Tobias Burnus - March 28, 2013, 6:34 p.m.
On 28.03.2013 17:11, Thomas Koenig wrote:
> Am 26.03.2013 18:17, schrieb Thomas Koenig:
>> Hi Tobias,
>>
>>> I have not yet looked at the patch, but I wonder whether that causes
>>> invalid code for
>>> if (any([a,b,c] < f()))
>>> by evaluating f() multiple times.
>>
>> This is avoided by this part of the patch: [...] which results in 
>> code like this:
>>
>> __var_1 = f ();
>> if ((a > __var_1 || b > __var_1) || c > __var_1)
>
> Are there any other concerns, or can I commit this?

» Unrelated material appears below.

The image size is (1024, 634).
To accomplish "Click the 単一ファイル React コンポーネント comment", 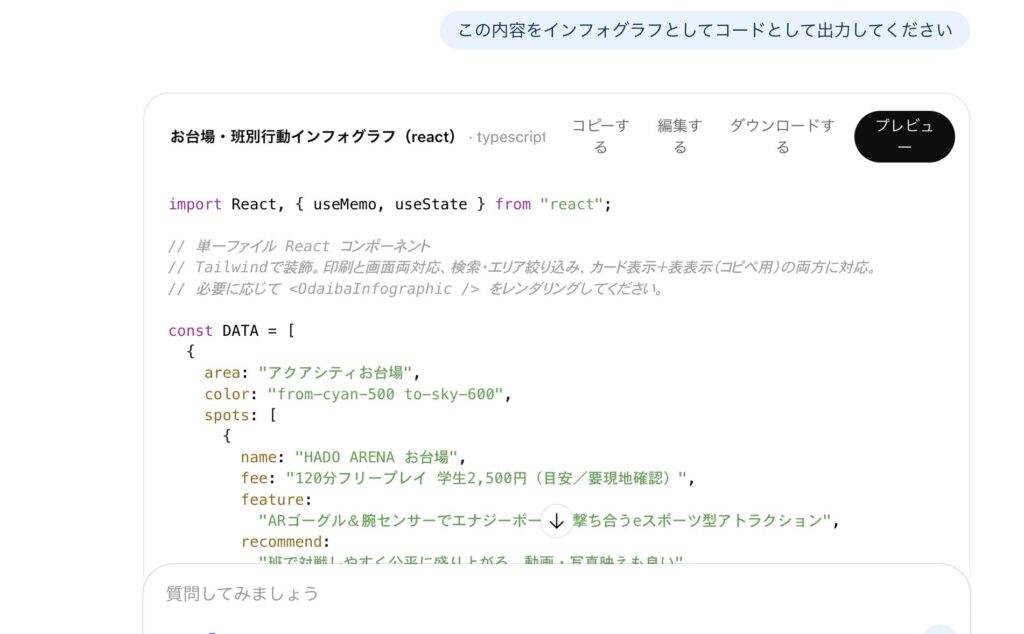I will (x=299, y=246).
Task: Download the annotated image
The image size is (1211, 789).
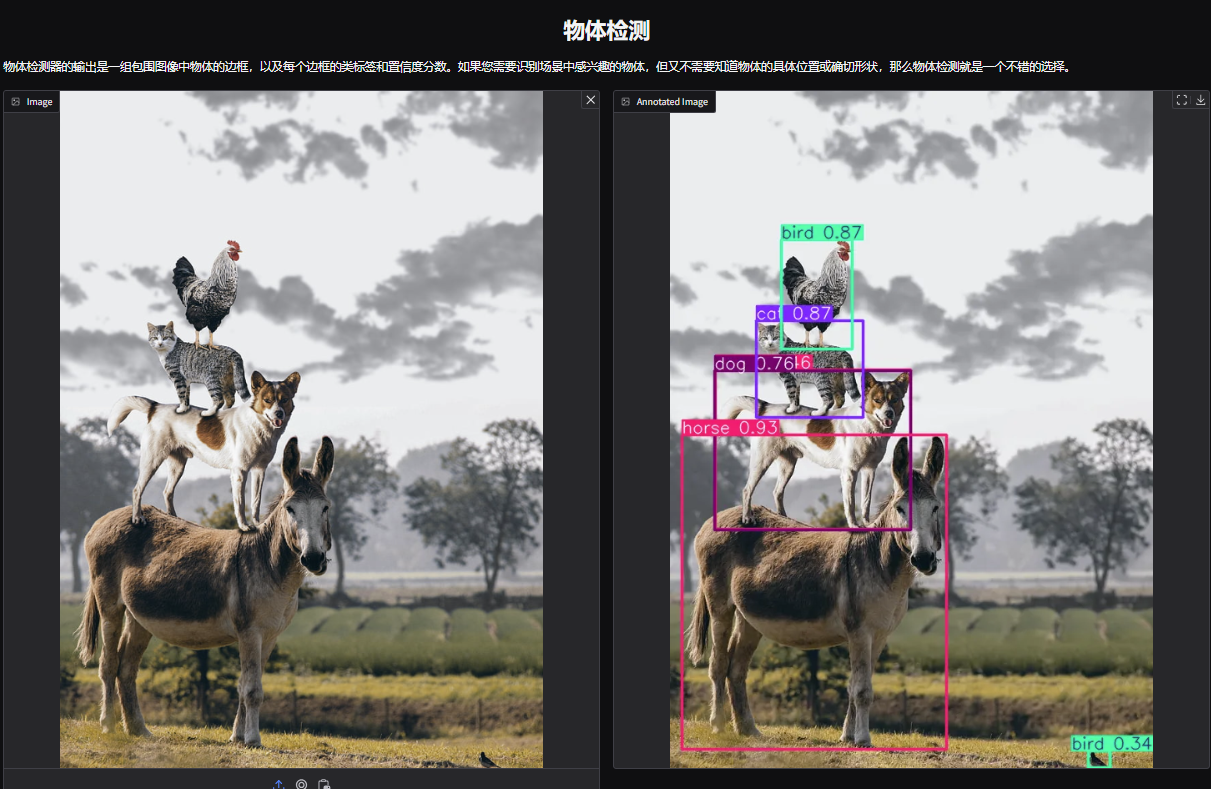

Indeed, the code looks fine. OK for the trunk - see nits below. Thanks 
for the patch!


On 24.03.2013 22:46, Thomas Koenig wrote:
> +}
> +
>   /* Recursive optimization of operators.  */
Another empty line missing.

Tobias

PS: Regarding the string comparison patch: As Janne, think it should be 
fine with also supporting kind=4 (don't forget to multiply the length by 
the kind, e.g. ts.kind or more properly (but equivalently) 
gfc_character_kinds[<index>].bit_size/BITS_PER_BYTE).
As follow up, I think you could do what Ondřej suggested.
Thomas Koenig - March 28, 2013, 9:33 p.m.
Hi Tobias,

I have committed the two approved patches, with the issues that you
have noted fixed.

Thanks a lot for the reviews!

> PS: Regarding the string comparison patch: As Janne, think it should be
> fine with also supporting kind=4 (don't forget to multiply the length by
> the kind, e.g. ts.kind or more properly (but equivalently)
> gfc_character_kinds[<index>].bit_size/BITS_PER_BYTE).

I'll do that.

> As follow up, I think you could do what Ondřej suggested.

I will also take a look at that.

Regards

	Thomas
Thomas Koenig - March 29, 2013, 1:42 p.m.
I wrote:

>> PS: Regarding the string comparison patch: As Janne, think it should be
>> fine with also supporting kind=4 (don't forget to multiply the length by
>> the kind, e.g. ts.kind or more properly (but equivalently)
>> gfc_character_kinds[<index>].bit_size/BITS_PER_BYTE).
>
> I'll do that.

Oops, it turns out we can't do this, at least not on little-endian
systems.

Consider:

#include <stdio.h>
int main()
{
   unsigned int i,j;
   i = 0x102;
   j = 0x201;

   printf("%d %d\n", i>j, memcmp(&i, &j, sizeof(i)));
   return 0;
}

On a little-endian system, the output is

0 1

because i = 02 01 00 00 and j = 01 02 00 00 (in hex).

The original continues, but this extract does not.